The Comanche has only one characteristic that irritates pilots and that is the tendency to climb up on ground effect during takeoff. The Comanche can be extremely light on its feet long before it's ready to fly. The Comanche sits so close to the ground that it will skip and skid around just a little bit, making you feel as if it's ready to fly long before the actuality. This is one airplane where, if there's any wind, you don't pick up the nosewheel first and let it run on its mains until ready to-fly, because as the nosewheel leaves the ground, the plane will want to hop off prematurely. This is not a problem, it's just a characteristic—something which makes the Comanche's personality a little different than the next airplane.

That same tendency to ride on a little cushion of air means that if you make a super-smooth landing in the machine, the struts will stay extended as you float along just as pretty as you please, in a thistle-down landing. Unfortunately, you also have very little braking at that point. For that reason most pilots who fly the airplane into short fields would start to flare with the left hand and grasp the flap handle with the right hand, slowly bringing it up so that the airplane squatted down gently, but firmly, in order to have maximum braking immediately. The brakes, by the way, were initially a single handle poking out from underneath the panel which actuated both brakes, just like the old Tri-Pacer. These gave way to toe brakes in 1961, a welcome addition. Those marvelously useful mechanical flaps gave way to new-fangled electric ones sometime after 1965. Prior to that there was little or no doubt as to whether you were bringing the gear up or the flaps, because it's pretty hard to mistake a switch for a two-foot long handle with a button on the top. If the statistics were compiled, undoubtedly they would show that later Comanches are subject to a lot more inadvertent gear up rollouts than the earlier models.
 
One aspect of the Comanche's spacious panel layout produced some interesting, if only momentary, silences on downwind many times. The panel layout is virtually identical in appearance and location to that of the Cherokees of the period but the mixture and carburetor heat knobs are exactly reversed. The sudden silence always got your attention immediately and you pushed the knob back in just as quickly.

THE COMANCHE IS SUCH A GOOD OLD AIRPLANE why is it not still in production like the Bonanza? The exact answer will probably never be known buta couple of basic facts will let you draw your own conclusion. By the time Comanche production drew to a close in the 1970-71 period, it sold for approximately $42 to 45,000, while a similarly-equipped Mooney could be had for around $27,000 and a Bonanza for $50,000. As far as that goes, an extra S20 or 25,000 bought you a Twin Comanche which was even snarkier-looking and had two motors besides. Perhaps the Comanche's biggest drawback was that it was Comanche and not a Bonanza, and everybody knows doctors buy Bonanzas, not Comacnhes. So by the time a convenient. flood inundated the Lockhaven plant, the decision had been made and the excuse found to discontinue the line.
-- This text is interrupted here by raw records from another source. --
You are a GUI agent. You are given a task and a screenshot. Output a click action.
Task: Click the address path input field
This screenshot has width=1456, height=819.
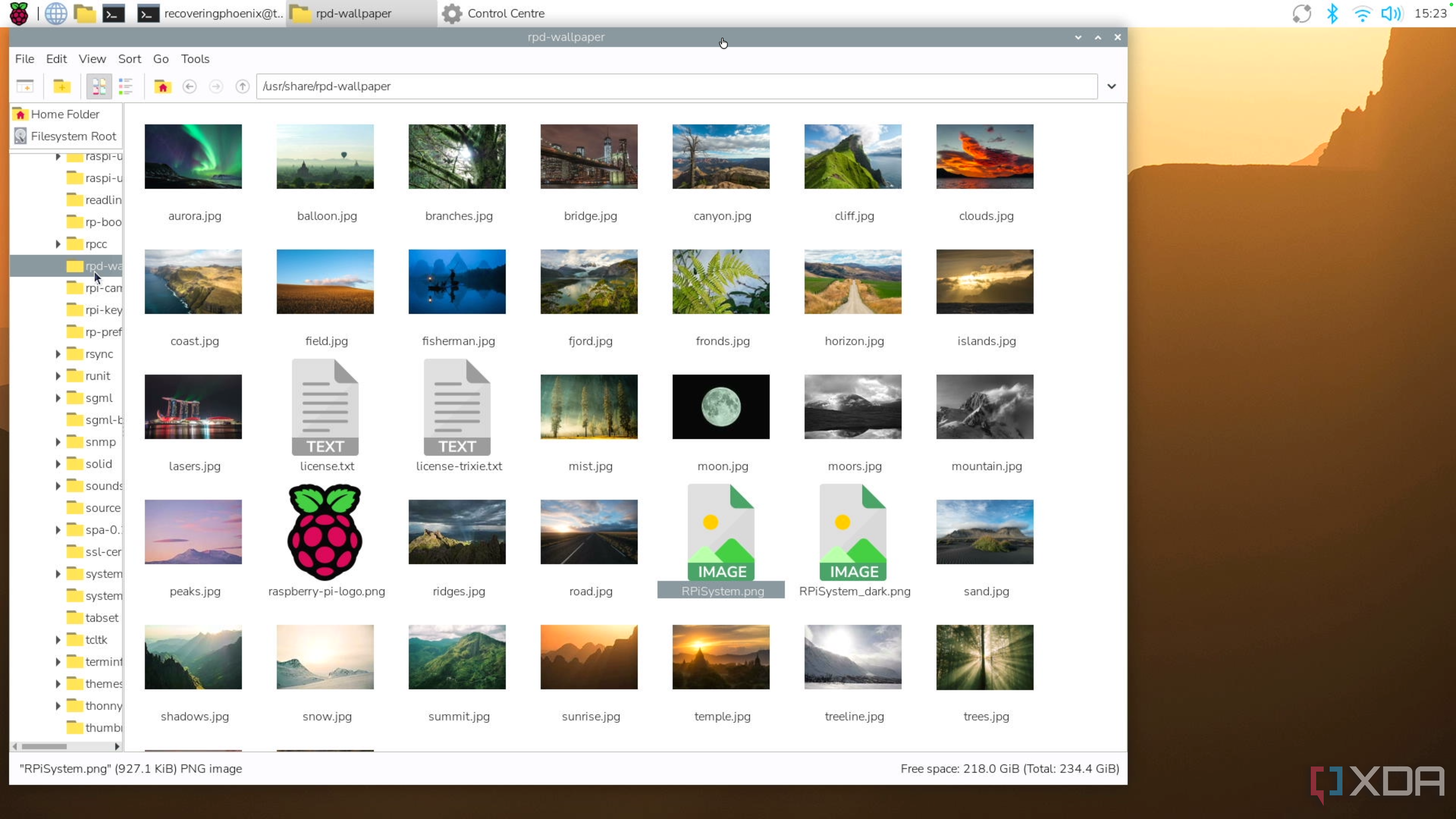click(676, 86)
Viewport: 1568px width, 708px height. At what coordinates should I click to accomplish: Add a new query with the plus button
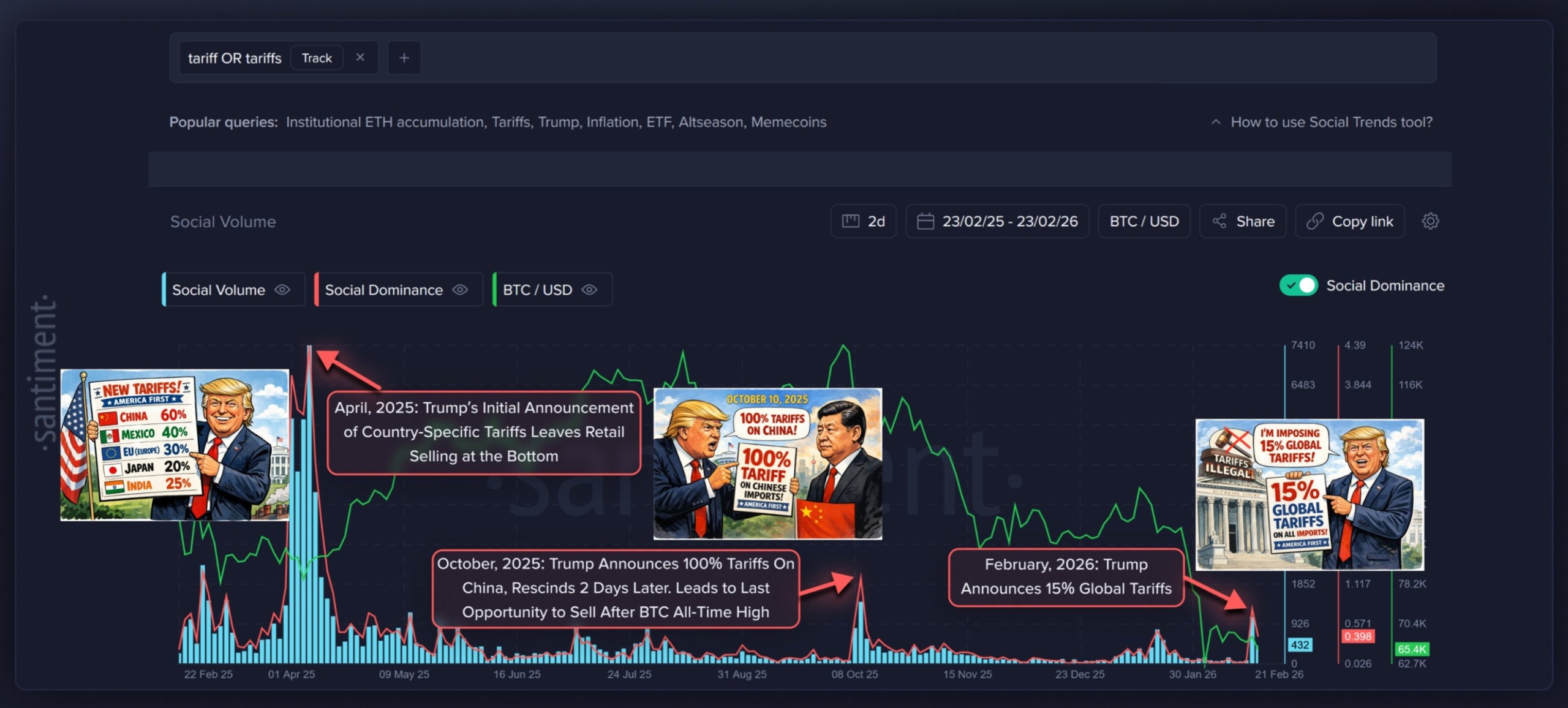[404, 57]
At the time there were many who said, "Gee, it's a shame; you really shouldn't do that," but the realities of the situation were that they were probably only selling ten or twelve airplanes a year and it's hard to support a labor force with that small production and still keep the price from being outrageous.

That long wing makes the Comanche must more forgiving and a real floater in ground effect, if fast.

Today Comacnhes live on in their various forms and conditions to give the would-be retractable owner a wide range of price and performance. The little 180 will give you 140 mph indicated, when lightly loaded at only ten gallons an hour. The 250s and 260s will push that up to 165 to 170 mph, but you're burning twenty-five to thirty-five percent more fuel. The most noticeable difference, however, is in climb performance. Then there is the 400 horse muscle machine that is so rare and exotic that you'd better find a 400 owner and hang around him a while to find out if you have what it takes to feed eight cylinders of fire-breathing. gas-guzzling Lycoming.

The gap in the price between the 180 and the 250 Comanche has gotten smaller, just as the price of avgas has gotten bigger. Fifteen to $20,000 will put you in a 1S0 with $17 or 18,000 to $25,000 buying a fairly nice 250. The 260s are a quantum jump up, partly because they are better performers and much newer. The actual price changes between different models of Comanches are influenced as much by condition and by how archaic the avionics may be. The single exception is the 400 Comanche, which is generally priced as high as the owner thinks he can get away with.
 
Although it's entirely possible to buy airplanes that are faster than the Comanche and, in point of fact even a clean Dakota can be as fast as the 180, you would still be hard pressed to come up with an airplane that offers the good looks, comfort and general utility of a Comanche, regardless of the model. It has no bad habits; the glove compartment is not stuffed full of ADs and, above all, it is one of the best-looking airplanes ever built.